TO DO
Please copy out every line of the listing below without changing anything.

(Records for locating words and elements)
^^^^^^^^
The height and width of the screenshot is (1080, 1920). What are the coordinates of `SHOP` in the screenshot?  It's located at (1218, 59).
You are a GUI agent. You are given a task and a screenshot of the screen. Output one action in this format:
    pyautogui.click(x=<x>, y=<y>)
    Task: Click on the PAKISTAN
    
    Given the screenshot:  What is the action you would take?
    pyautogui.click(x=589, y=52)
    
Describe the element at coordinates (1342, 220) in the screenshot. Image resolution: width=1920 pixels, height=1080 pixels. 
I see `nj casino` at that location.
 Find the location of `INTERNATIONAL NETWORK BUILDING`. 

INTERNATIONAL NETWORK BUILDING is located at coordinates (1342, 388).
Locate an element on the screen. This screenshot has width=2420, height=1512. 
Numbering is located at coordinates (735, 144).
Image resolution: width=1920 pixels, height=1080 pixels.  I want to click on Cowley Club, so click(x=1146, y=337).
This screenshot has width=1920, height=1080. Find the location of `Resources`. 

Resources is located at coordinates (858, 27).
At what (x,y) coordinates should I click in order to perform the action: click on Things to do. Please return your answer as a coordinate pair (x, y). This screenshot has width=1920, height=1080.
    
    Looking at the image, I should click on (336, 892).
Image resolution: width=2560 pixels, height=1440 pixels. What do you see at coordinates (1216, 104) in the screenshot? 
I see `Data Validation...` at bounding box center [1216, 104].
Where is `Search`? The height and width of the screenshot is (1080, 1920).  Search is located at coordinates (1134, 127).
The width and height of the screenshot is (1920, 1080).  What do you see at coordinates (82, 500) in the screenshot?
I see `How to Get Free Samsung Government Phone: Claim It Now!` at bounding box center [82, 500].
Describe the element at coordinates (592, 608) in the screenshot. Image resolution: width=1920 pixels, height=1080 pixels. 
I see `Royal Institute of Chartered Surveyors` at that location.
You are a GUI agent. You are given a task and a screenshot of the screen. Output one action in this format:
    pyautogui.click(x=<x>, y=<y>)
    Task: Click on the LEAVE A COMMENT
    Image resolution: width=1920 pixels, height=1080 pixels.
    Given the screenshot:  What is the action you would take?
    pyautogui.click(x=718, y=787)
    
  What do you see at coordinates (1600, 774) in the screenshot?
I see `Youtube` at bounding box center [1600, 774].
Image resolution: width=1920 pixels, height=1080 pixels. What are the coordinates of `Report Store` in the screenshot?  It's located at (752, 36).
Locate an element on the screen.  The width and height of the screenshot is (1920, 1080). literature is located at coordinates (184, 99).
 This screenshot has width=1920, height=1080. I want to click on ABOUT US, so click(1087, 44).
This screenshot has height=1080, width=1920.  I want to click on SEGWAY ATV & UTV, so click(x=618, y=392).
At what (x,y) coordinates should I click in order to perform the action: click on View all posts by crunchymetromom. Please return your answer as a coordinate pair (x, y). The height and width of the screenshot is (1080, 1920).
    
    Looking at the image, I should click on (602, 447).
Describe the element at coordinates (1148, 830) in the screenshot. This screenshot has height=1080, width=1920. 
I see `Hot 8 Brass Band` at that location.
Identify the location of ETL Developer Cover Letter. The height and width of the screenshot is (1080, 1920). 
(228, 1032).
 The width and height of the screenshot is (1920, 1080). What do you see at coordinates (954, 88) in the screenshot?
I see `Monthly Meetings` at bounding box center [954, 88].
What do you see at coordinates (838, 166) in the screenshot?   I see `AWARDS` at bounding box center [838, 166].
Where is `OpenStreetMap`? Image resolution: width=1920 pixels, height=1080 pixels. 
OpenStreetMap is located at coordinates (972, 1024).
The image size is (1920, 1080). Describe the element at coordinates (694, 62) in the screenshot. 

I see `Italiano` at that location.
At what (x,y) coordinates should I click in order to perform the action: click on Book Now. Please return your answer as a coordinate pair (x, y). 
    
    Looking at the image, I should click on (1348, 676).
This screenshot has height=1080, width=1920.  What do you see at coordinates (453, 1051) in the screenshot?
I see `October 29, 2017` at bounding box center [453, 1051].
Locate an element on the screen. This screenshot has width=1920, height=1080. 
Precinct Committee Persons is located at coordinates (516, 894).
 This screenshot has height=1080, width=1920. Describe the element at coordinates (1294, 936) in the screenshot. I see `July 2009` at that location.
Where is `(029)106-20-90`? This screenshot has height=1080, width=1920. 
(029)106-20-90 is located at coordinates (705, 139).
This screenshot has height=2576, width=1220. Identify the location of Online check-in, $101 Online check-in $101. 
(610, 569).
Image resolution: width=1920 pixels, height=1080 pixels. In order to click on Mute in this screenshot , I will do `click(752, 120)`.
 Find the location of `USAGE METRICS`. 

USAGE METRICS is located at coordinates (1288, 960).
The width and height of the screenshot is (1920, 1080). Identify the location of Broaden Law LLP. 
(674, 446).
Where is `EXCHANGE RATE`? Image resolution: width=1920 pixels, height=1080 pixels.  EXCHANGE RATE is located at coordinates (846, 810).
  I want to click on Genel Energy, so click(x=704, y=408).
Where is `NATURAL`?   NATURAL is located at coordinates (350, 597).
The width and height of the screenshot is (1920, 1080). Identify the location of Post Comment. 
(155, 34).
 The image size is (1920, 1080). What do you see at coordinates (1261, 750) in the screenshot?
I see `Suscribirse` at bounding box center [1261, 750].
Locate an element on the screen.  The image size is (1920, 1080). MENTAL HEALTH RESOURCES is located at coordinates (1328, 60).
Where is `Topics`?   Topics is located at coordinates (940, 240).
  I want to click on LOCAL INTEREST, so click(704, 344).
^^^^^^^^
PROBLEM SOLUTION
The height and width of the screenshot is (1080, 1920). What are the coordinates of `SHOP` in the screenshot?  It's located at (1218, 59).
You are a GUI agent. You are given a task and a screenshot of the screen. Output one action in this format:
    pyautogui.click(x=<x>, y=<y>)
    Task: Click on the PAKISTAN
    
    Given the screenshot:  What is the action you would take?
    pyautogui.click(x=589, y=52)
    
Describe the element at coordinates (1342, 220) in the screenshot. Image resolution: width=1920 pixels, height=1080 pixels. 
I see `nj casino` at that location.
 Find the location of `INTERNATIONAL NETWORK BUILDING`. 

INTERNATIONAL NETWORK BUILDING is located at coordinates (1342, 388).
Locate an element on the screen. This screenshot has width=2420, height=1512. 
Numbering is located at coordinates (735, 144).
Image resolution: width=1920 pixels, height=1080 pixels.  I want to click on Cowley Club, so click(x=1146, y=337).
This screenshot has width=1920, height=1080. Find the location of `Resources`. 

Resources is located at coordinates (858, 27).
At what (x,y) coordinates should I click in order to perform the action: click on Things to do. Please return your answer as a coordinate pair (x, y). This screenshot has width=1920, height=1080.
    
    Looking at the image, I should click on (336, 892).
Image resolution: width=2560 pixels, height=1440 pixels. What do you see at coordinates (1216, 104) in the screenshot? 
I see `Data Validation...` at bounding box center [1216, 104].
Where is `Search`? The height and width of the screenshot is (1080, 1920).  Search is located at coordinates (1134, 127).
The width and height of the screenshot is (1920, 1080).  What do you see at coordinates (82, 500) in the screenshot?
I see `How to Get Free Samsung Government Phone: Claim It Now!` at bounding box center [82, 500].
Describe the element at coordinates (592, 608) in the screenshot. Image resolution: width=1920 pixels, height=1080 pixels. 
I see `Royal Institute of Chartered Surveyors` at that location.
You are a GUI agent. You are given a task and a screenshot of the screen. Output one action in this format:
    pyautogui.click(x=<x>, y=<y>)
    Task: Click on the LEAVE A COMMENT
    Image resolution: width=1920 pixels, height=1080 pixels.
    Given the screenshot:  What is the action you would take?
    pyautogui.click(x=718, y=787)
    
  What do you see at coordinates (1600, 774) in the screenshot?
I see `Youtube` at bounding box center [1600, 774].
Image resolution: width=1920 pixels, height=1080 pixels. What are the coordinates of `Report Store` in the screenshot?  It's located at (752, 36).
Locate an element on the screen.  The width and height of the screenshot is (1920, 1080). literature is located at coordinates (184, 99).
 This screenshot has width=1920, height=1080. I want to click on ABOUT US, so click(1087, 44).
This screenshot has height=1080, width=1920.  I want to click on SEGWAY ATV & UTV, so click(x=618, y=392).
At what (x,y) coordinates should I click in order to perform the action: click on View all posts by crunchymetromom. Please return your answer as a coordinate pair (x, y). The height and width of the screenshot is (1080, 1920).
    
    Looking at the image, I should click on (602, 447).
Describe the element at coordinates (1148, 830) in the screenshot. This screenshot has height=1080, width=1920. 
I see `Hot 8 Brass Band` at that location.
Identify the location of ETL Developer Cover Letter. The height and width of the screenshot is (1080, 1920). 
(228, 1032).
 The width and height of the screenshot is (1920, 1080). What do you see at coordinates (954, 88) in the screenshot?
I see `Monthly Meetings` at bounding box center [954, 88].
What do you see at coordinates (838, 166) in the screenshot?   I see `AWARDS` at bounding box center [838, 166].
Where is `OpenStreetMap`? Image resolution: width=1920 pixels, height=1080 pixels. 
OpenStreetMap is located at coordinates (972, 1024).
The image size is (1920, 1080). Describe the element at coordinates (694, 62) in the screenshot. 

I see `Italiano` at that location.
At what (x,y) coordinates should I click in order to perform the action: click on Book Now. Please return your answer as a coordinate pair (x, y). 
    
    Looking at the image, I should click on (1348, 676).
This screenshot has height=1080, width=1920.  What do you see at coordinates (453, 1051) in the screenshot?
I see `October 29, 2017` at bounding box center [453, 1051].
Locate an element on the screen. This screenshot has width=1920, height=1080. 
Precinct Committee Persons is located at coordinates (516, 894).
 This screenshot has height=1080, width=1920. Describe the element at coordinates (1294, 936) in the screenshot. I see `July 2009` at that location.
Where is `(029)106-20-90`? This screenshot has height=1080, width=1920. 
(029)106-20-90 is located at coordinates (705, 139).
This screenshot has height=2576, width=1220. Identify the location of Online check-in, $101 Online check-in $101. 
(610, 569).
Image resolution: width=1920 pixels, height=1080 pixels. In order to click on Mute in this screenshot , I will do `click(752, 120)`.
 Find the location of `USAGE METRICS`. 

USAGE METRICS is located at coordinates (1288, 960).
The width and height of the screenshot is (1920, 1080). Identify the location of Broaden Law LLP. 
(674, 446).
Where is `EXCHANGE RATE`? Image resolution: width=1920 pixels, height=1080 pixels.  EXCHANGE RATE is located at coordinates (846, 810).
  I want to click on Genel Energy, so click(x=704, y=408).
Where is `NATURAL`?   NATURAL is located at coordinates (350, 597).
The width and height of the screenshot is (1920, 1080). Identify the location of Post Comment. 
(155, 34).
 The image size is (1920, 1080). What do you see at coordinates (1261, 750) in the screenshot?
I see `Suscribirse` at bounding box center [1261, 750].
Locate an element on the screen.  The image size is (1920, 1080). MENTAL HEALTH RESOURCES is located at coordinates (1328, 60).
Where is `Topics`?   Topics is located at coordinates (940, 240).
  I want to click on LOCAL INTEREST, so click(704, 344).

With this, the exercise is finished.